Real Property Management

Reforms in Four Countries Promote Competition Gao ID: GGD-94-166 September 30, 1994

The General Services Administration (GSA) manages and oversees 268 million square feet of space in about 8,000 buildings. These buildings are known as real property. GAO testified in 1991 that federal buildings and other real property are valuable but undermanaged national assets that are integral to federal departments and agencies for carrying out their operations. GAO also said that long-standing structural and managerial problems limited GSA's ability to strategically acquire and manage its real property assets, effectively support agencies' mission objectives, and maximize the taxpayers' returns on GSA's portfolio of owned or leased buildings. This report examines (1) the reforms that four countries--Australia, Canada, the United Kingdom, and Sweden--made to their real property organizations to address the long-standing problems that were common to the United States and these countries; (2) the results of these reforms to date; and (3) the lessons the countries learned from these reforms that could be useful to the United States as it introduces reforms to better meet its real property needs.

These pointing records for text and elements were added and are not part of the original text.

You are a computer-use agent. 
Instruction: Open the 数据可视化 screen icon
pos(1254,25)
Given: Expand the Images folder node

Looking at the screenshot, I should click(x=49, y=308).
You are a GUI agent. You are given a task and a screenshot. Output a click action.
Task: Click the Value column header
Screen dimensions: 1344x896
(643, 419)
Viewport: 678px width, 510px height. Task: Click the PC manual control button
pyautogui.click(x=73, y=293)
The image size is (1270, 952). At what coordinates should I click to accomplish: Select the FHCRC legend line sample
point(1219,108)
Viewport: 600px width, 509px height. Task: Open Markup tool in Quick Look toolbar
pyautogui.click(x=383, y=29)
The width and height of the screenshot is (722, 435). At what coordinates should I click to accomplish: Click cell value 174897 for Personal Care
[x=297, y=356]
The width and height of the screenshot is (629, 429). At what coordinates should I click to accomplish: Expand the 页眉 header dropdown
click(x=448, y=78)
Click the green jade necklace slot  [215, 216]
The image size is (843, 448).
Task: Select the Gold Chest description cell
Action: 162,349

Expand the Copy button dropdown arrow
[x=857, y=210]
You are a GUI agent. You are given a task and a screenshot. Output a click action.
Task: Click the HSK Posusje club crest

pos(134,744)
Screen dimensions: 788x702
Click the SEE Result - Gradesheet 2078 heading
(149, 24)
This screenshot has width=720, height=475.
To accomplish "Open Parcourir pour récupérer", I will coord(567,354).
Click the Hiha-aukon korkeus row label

GAO found that: (1) the countries' real property management problems have included poor business practices, inadequate asset management strategies, and policy and funding barriers; (2) based on competitive and entrepreneurial principles used in the private sector, the countries introduced private-sector competition for real property services and space, adopted more business-like practices, provided more strategic management of assets to maximize investment returns and meet customer needs, and separated building services from asset management and policy oversight and development roles; (3) the countries' management reforms began in the late 1980's and are ongoing, but definitive results are not yet available; (4) the countries have reorganized their real property organizations to be more competitive and responsive to customer needs; (5) the reforms in three of the countries appear promising in terms of improving economic performance and satisfying customer needs; (6) some real property managers are still hampered by untimely approval processes for building acquisitions, restrictive disposal requirements, and their inability to retain proceeds from property disposals; and (7) the lessons learned from the countries' real property reforms include the importance of competition, and the need to establish a framework for managing the transition and identifying accountability.